Obama also gave props to Gov. Arnold Schwarzenegger and San Francisco District Attorney Kamala Harris, who's also running for California attorney general. Later, he and Schwarzenegger had a brief private meeting together.
About 200 protesters were visible from the sidewalk. They were protesting everything from immigration to offshore drilling to the state's budget cuts.
The visit was Obama's final stop in the Bay Are for a whirlwind fundraising trip to benefit Senator Barbara Boxer's re-election campaign and the Democratic Senatorial Campaign Committee.
With the massive oil spill in the Gulf of Mexico calling into question his plans to expand offshore drilling, Obama was looking to highlight the benefits of alternative energy sources during his quick trip to the Bay Area. He called the Gulf oil spill "heartbreaking" and underscored his administration's aim to find cleaner energy sources.
He also talked to workers about how expanding the clean energy sector can create jobs and aid the nation's economic recovery.

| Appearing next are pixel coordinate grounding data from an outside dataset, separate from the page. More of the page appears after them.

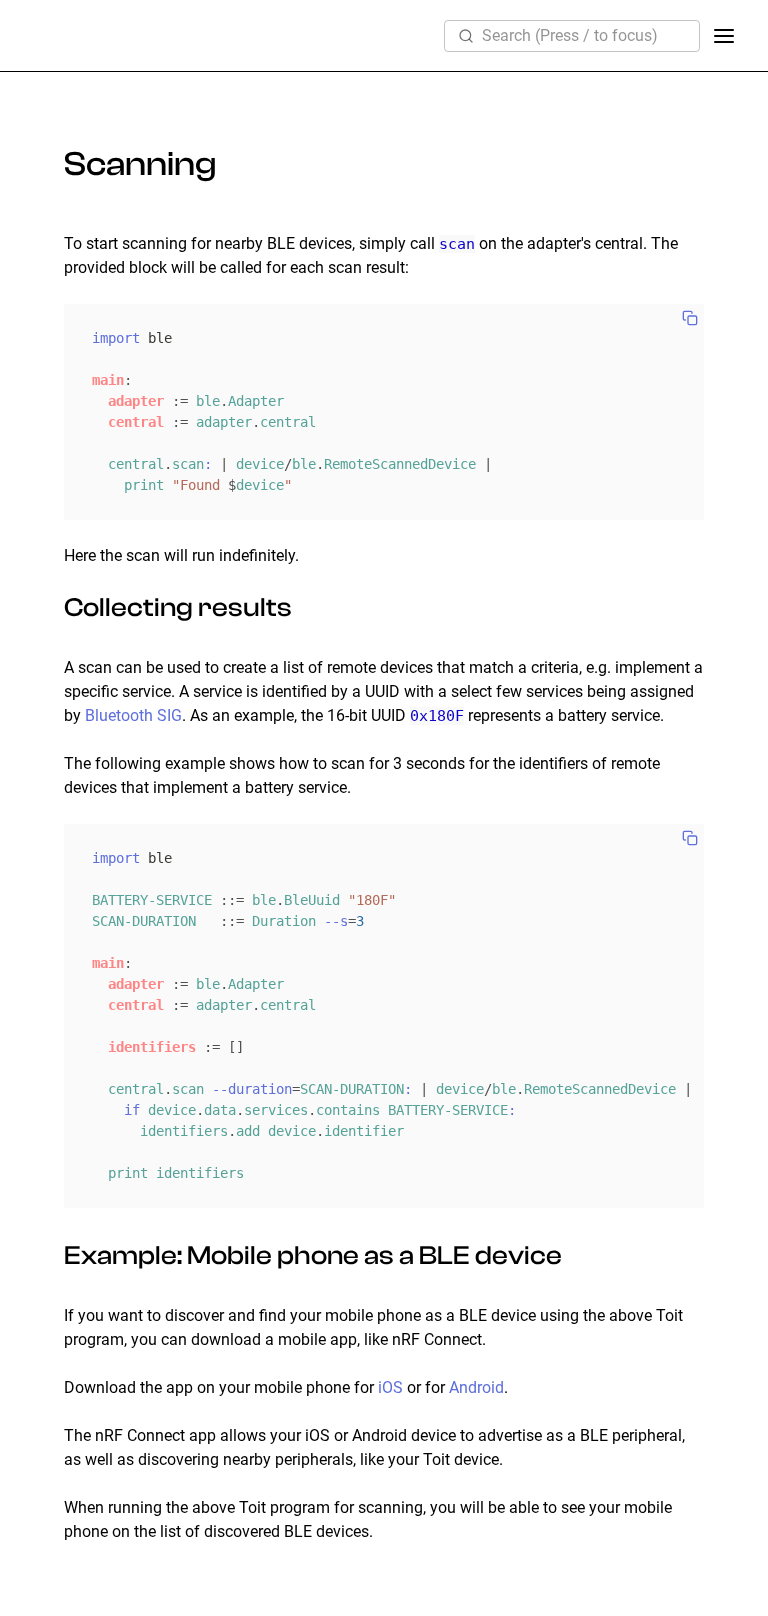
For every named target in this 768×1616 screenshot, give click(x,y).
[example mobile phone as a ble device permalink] (48, 1256)
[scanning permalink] (48, 164)
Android (476, 1387)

Solyndra is currently in the midst of a massive expansion project which was made possible by a federal loan program. The White House says it's one of the most successful investments made as part of the president's $826 billion economic stimulus. The company received a $535 million loan guarantee from the Energy Department last year to help build the new manufacturing plant, a project that now employs 1,000 workers. The company estimates the construction project could create up to 3,000 jobs total, and as many as 1,000 permanent jobs when the 300,000-square foot facility opens up.
At the Solyndra plant, the president reaffirmed his earlier assertions that the BP oil disaster in the Gulf of Mexico only reinforces the need to find alternatives to oil.
Some Fremont residents were amused that Obama's motorcade would have to drive on one of the Bay Area's most pothole-ridden streets on his way to Solyndra. Kato Road recently made Mercury News columnist Mr. Roadshow's list of the 10 worst streets. The city can't afford to repave the overly bumpy road -- not even for the president's limousine. Turns out the president didn't have to deal with the bumpy ride -- he arrived at the plant aboard a helicopter.
Obama travels to the Gulf region Friday, where he will assess the efforts to stop the massive oil flow.